Pancreascarcinoom is een van de meest dodelijke vormen van kanker, met een 5-jaarsoverleving van minder dan 5%. In 2020 overleden er wereldwijd ruim 465.000 patiënten aan deze ziekte. Toch is er de afgelopen 25 jaar in Nederland veel gebeurd in de zorg voor patiënten met pancreascarcinoom. In dit artikel lichten wij de belangrijkste ontwikkelingen toe.
Samenvatting
In de afgelopen 25 jaar is er veel veranderd in de zorg voor patiënten met pancreascarcinoom in Nederland. Nieuwe chemotherapieschema’s, zoals FOLFRINOX en gemcitabine/NAB-paclitaxel, deden hun intrede voor patiënten met gemetastaseerd pancreascarcinoom.

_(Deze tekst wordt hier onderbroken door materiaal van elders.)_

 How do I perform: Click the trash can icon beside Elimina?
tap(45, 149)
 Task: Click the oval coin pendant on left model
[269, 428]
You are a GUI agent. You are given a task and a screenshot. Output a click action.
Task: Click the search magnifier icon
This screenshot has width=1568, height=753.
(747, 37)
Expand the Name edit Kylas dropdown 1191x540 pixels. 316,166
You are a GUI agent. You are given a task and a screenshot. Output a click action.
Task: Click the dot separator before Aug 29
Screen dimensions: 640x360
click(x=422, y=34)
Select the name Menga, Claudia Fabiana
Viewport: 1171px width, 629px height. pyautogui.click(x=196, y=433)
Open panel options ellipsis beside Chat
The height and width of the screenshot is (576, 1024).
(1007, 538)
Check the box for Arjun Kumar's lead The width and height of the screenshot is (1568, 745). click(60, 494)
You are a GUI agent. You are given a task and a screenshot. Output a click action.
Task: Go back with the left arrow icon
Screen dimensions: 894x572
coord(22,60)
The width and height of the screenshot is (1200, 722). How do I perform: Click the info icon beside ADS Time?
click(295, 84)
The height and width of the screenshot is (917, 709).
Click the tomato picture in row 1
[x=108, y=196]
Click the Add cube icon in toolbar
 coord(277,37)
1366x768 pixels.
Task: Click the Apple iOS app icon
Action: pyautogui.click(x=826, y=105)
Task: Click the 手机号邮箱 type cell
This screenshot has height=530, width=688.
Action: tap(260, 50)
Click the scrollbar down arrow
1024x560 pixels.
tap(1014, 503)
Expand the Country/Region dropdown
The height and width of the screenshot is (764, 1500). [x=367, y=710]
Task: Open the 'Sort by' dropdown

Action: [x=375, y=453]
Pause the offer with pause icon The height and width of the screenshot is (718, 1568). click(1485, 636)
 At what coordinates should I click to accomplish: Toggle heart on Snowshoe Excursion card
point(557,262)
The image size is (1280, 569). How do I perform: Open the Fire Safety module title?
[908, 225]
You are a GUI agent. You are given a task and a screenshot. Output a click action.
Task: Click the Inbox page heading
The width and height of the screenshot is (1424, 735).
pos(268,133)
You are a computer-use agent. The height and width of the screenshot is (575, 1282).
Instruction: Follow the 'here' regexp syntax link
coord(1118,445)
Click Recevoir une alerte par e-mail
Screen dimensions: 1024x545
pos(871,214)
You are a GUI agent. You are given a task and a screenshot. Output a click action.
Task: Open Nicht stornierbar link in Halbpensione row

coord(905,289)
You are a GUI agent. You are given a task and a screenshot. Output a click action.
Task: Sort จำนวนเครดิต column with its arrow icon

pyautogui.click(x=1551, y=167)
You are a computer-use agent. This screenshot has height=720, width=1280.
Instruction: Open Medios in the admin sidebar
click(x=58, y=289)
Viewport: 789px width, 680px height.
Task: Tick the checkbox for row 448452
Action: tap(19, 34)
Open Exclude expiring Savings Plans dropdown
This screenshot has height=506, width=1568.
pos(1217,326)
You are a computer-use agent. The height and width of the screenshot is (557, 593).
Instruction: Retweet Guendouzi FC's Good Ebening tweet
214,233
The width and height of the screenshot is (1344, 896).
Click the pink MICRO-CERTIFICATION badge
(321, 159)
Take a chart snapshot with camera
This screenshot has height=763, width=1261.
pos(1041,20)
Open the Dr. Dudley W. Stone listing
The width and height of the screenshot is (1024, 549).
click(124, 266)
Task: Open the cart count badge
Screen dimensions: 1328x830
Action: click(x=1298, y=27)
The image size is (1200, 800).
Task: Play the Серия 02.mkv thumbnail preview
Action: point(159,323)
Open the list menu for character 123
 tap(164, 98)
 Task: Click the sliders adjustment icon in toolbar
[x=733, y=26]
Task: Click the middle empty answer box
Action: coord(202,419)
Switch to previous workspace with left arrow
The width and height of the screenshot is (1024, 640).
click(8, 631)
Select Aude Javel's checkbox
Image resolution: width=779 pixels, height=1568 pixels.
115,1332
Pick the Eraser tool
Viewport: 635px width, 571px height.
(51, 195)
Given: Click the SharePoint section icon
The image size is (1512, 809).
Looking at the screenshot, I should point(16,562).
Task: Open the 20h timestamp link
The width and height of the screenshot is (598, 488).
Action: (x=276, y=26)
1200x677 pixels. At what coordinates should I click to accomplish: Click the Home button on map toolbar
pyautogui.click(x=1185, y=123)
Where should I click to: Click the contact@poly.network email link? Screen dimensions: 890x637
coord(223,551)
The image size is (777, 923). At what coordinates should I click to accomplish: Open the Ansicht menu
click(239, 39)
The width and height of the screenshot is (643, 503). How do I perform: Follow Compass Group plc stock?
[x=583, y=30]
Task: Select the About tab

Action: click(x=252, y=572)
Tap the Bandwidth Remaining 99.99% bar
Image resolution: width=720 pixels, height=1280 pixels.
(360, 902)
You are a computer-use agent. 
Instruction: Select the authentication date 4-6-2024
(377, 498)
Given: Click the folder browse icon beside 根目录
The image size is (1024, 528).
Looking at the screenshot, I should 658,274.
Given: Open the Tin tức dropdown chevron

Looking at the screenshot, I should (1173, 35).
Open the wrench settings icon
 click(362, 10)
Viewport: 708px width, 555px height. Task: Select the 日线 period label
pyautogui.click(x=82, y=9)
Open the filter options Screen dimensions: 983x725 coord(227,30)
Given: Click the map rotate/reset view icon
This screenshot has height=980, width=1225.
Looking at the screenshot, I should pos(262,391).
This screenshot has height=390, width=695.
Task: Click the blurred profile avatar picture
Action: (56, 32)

Door centralisatie van de pancreaschirurgie, introductie van neoadjuvante behandeling en de implementatie van gestandaardiseerde postoperatieve zorg kwamen meer patiënten in aanmerking voor een resectie, daalde de postoperatieve sterfte, en verbeterde de overleving. De gerandomiseerde PREOPANC-trial van de Dutch Pancreatic Cancer Group (DPCG) liet zien dat de 5-jaarsoverleving verbeterde van 7% naar 21% bij patiënten met een resectabel of ‘borderline’ resectabel pancreascarcinoom die neoadjuvante chemoradiotherapie kregen. Ook nam de toepassing van minimaal invasieve pancreaschirurgie toe. Desondanks is de overleving bij de meeste patiënten met pancreascarcinoom nog marginaal en ontvangt 61% van de patiënten helemaal geen tumorgerichte therapie. De DPCG probeert de kwaliteit van de zorg te verbeteren met audits, wetenschappelijk onderzoek, richtlijnontwikkeling en nascholing.